Now, this wasn’t a play me or trade me ultimatum or even a come-hither batting of the eyelashes. Just honest people doing honest work on all sides.

And listen, I’ve been clear: I cannot believe that this front office let this situation get away from them. I can see where they would get all knotted up trying to figure out who the real Guerrero is and maybe even a little scared knowing they would be establishing an industry standard for first basemen. And I still believe that if president and chief executive officer Mark Shapiro really wanted a deal with Guerrero it could have been done and dusted two or three years ago.

But litigating the past is a time-suck. It is what it is and we are where we are and I still don’t think it’s out of the question that the Blue Jays sign Guerrero in the off-season once the market is set by the Yankees or New York Mets or Washington Nationals or someone else. The question now is how does this get handled because Guerrero is going to get asked THE QUESTION every first day of every road series and during the All-Star Game and then it will be the manager and his teammates and — holy hell — just wait until it gets to September and he’s still here.

Covering the Montreal Expos for a decade has made me a bit of an expert on this. It’s no longer dreading picking up an out-of-town newspaper — “I’d be Vlad to be a Met!” — but rather the churn of social media. A random ‘like’ here. A “Sure, I’ve always thought Milwaukee is cool,” there. A “Big Papi is my guy,” here. You get it.

This, like trying to figure out what to do when ‘The Star Spangled Banner’ is played 81 times at the Rogers Centre (I have thoughts) is going to be new territory for Blue Jays fans, with bitterness and anger serving as a jumping-off point.

Blue Jays fans have invested a lot in this kid.

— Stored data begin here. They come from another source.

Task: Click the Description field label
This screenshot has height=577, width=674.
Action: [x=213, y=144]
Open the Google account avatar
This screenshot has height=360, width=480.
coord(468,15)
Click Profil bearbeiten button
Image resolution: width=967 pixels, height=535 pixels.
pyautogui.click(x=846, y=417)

Roy Halladay’s time here ran out here, and besides he indicated he wasn’t going to re-sign. Josh Donaldson, Jose Bautista and Edwin Encarnacion just kind of aged away. Besides, Guerrero and Bo Bichette were on the horizon! Carlos Delgado was let loose as a free agent without compensation because the Blue Jays didn’t want to risk extending a qualifying offer in case he took it and ended up chewing up a quarter of what was a then-limited payroll. It was also clear he did not get along with the front office, which in hindsight never appreciated what they had. But the biggest drama in that instance was created by Delgado refusing to waive a no-trade clause.

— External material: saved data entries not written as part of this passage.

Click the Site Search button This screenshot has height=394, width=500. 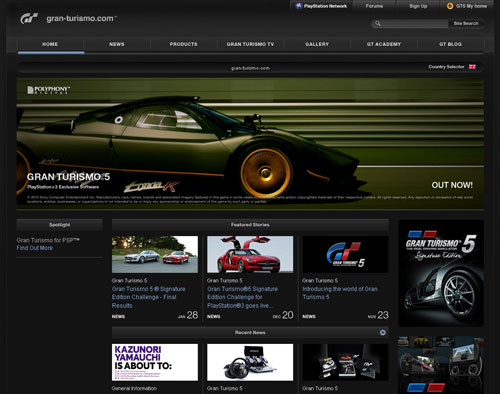466,23
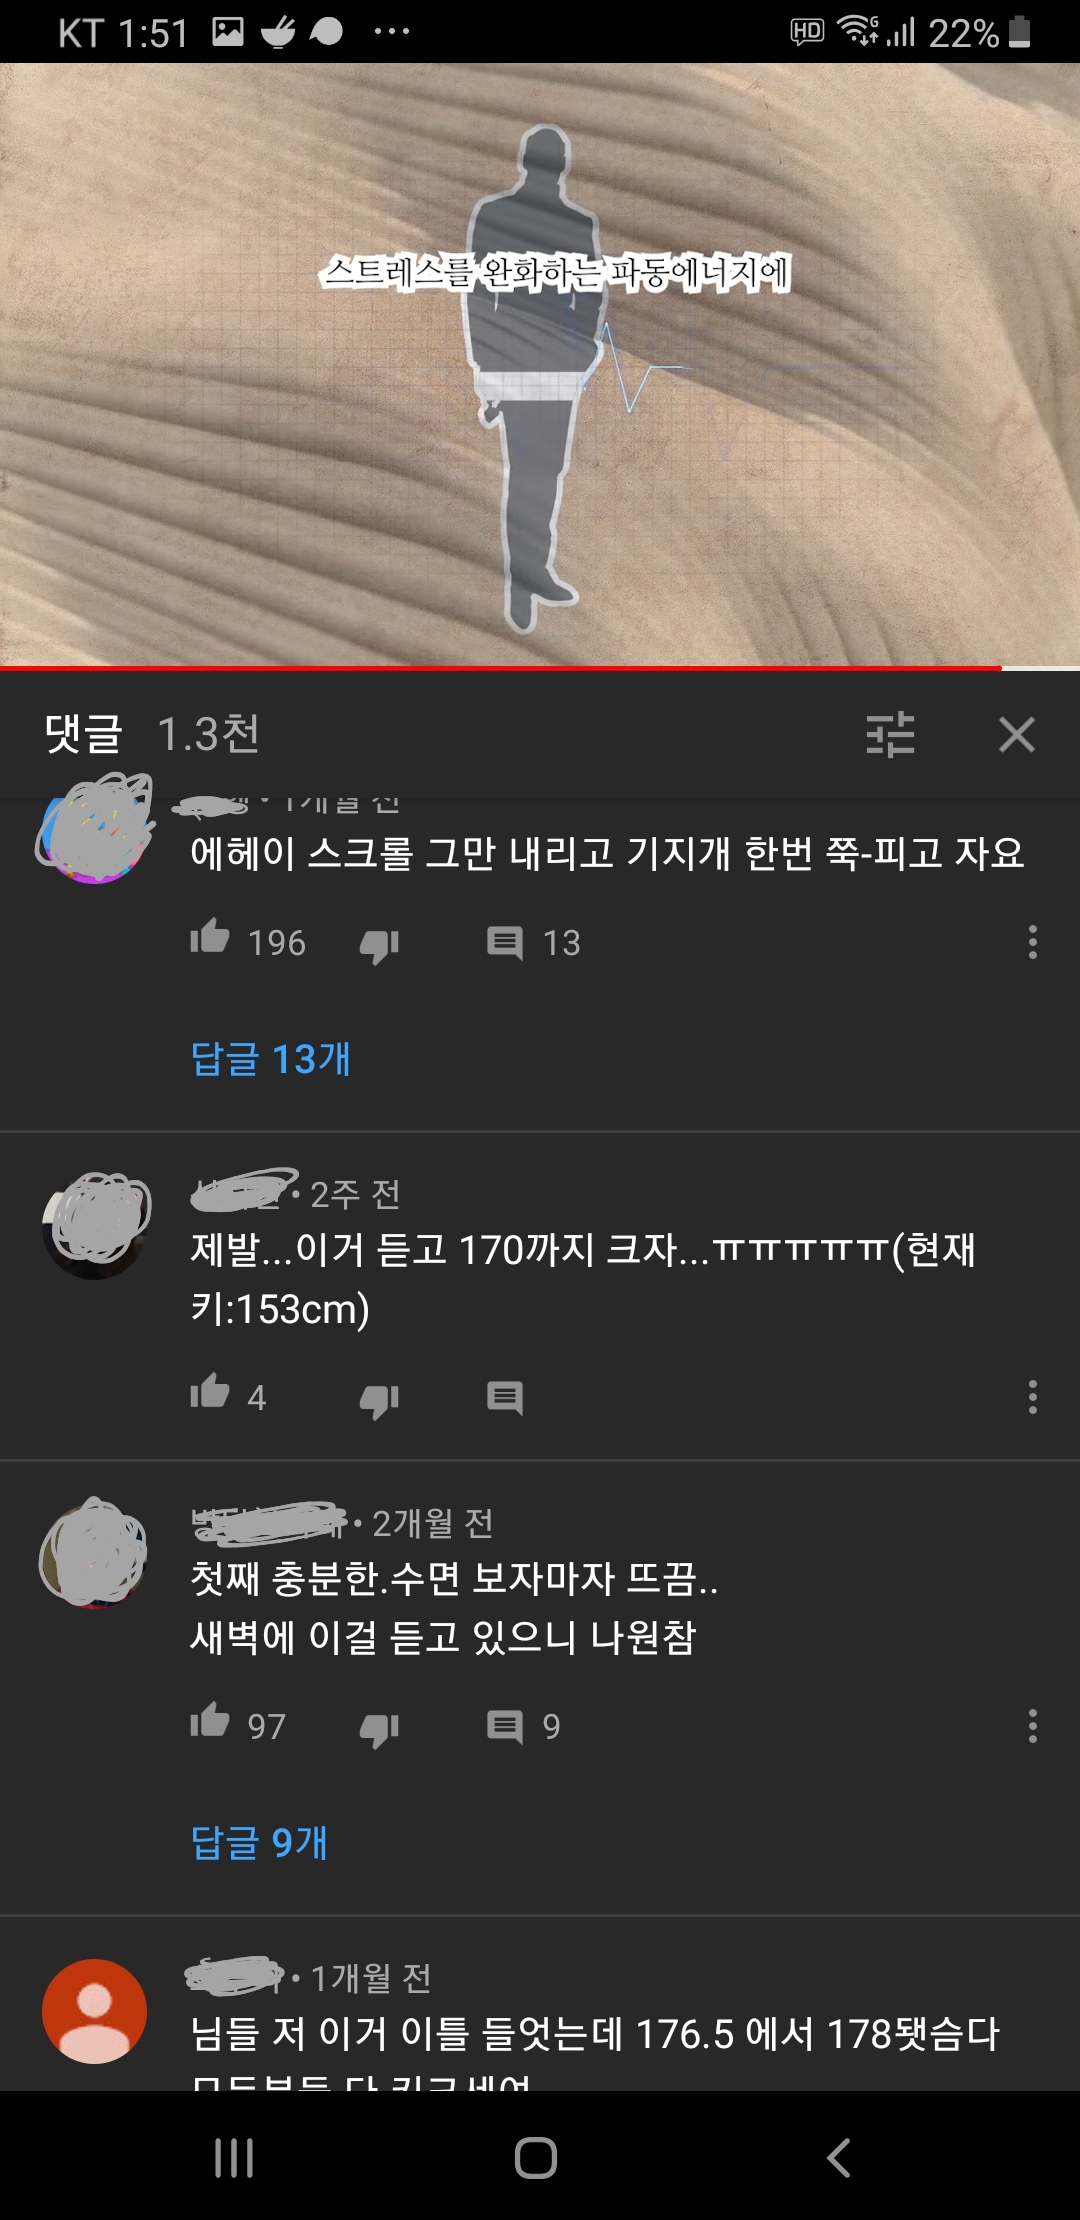Reply to the 153cm height comment
Screen dimensions: 1080x2220
[505, 1397]
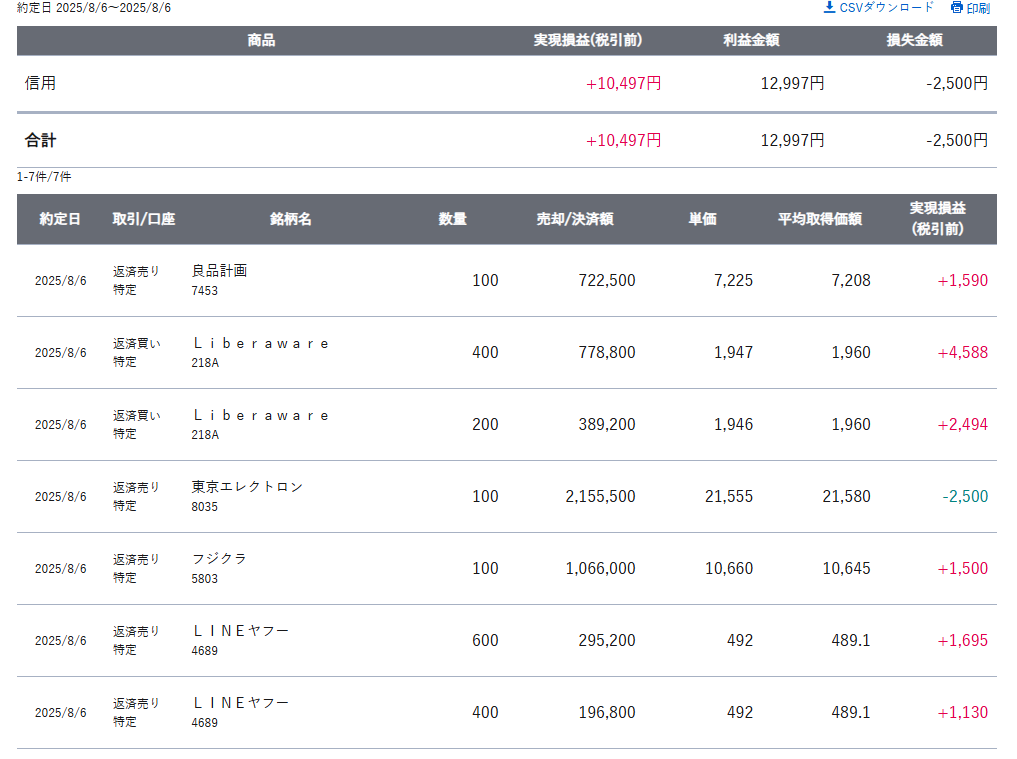This screenshot has width=1017, height=759.
Task: Select the 数量 column header
Action: 452,219
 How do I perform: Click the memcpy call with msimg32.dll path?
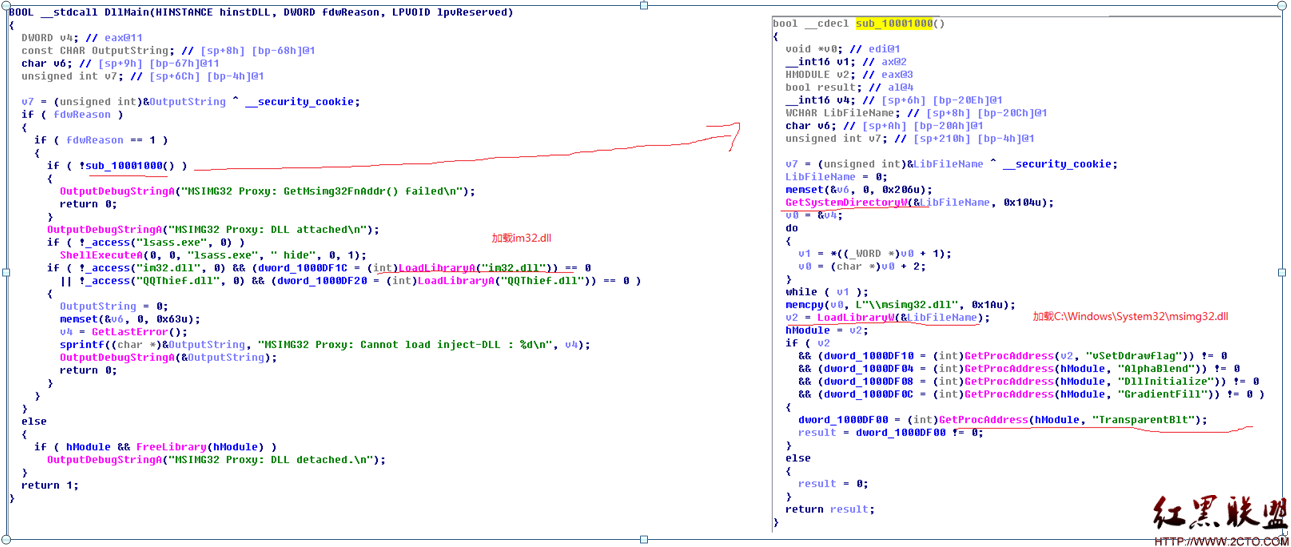[803, 305]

This is different. Payroll is no longer the issue it once was. There is no sense that Guerrero is tired of Toronto — far from it — and unlike post-2016 there hasn’t been any post-season joy in these parts. Neither is there another Guerrero or Bichette in the system. Rather, there is a sense that a window of opportunity is closing after never being opened as far as expected.

Look. Having a whole bunch of folks playing (or managing or CEOing) for their next contract can certainly be a motivator. Baseball, after all, is the most individual team sport. But know what else is unique about baseball? We do it every day. We hang around the batting cage and the press box and the dugout and in the clubhouse. Every. Single. Day. Small becomes big in the push of a ‘like’ button these days. It’s going to be Mitch Marner times 10 — and God forbid the team or Guerrero gets off to a poor start or falls out of the race as early as it did in 2024.

Maybe we need to take our cue from George Springer, who said last week when asked about Guerrero and free agency in general: “The most important thing, is just to be where your feet are.”

Sure-footedness? Seems like a good place to start. We all have a vested interest in keeping the bad stuff away as long as possible, no?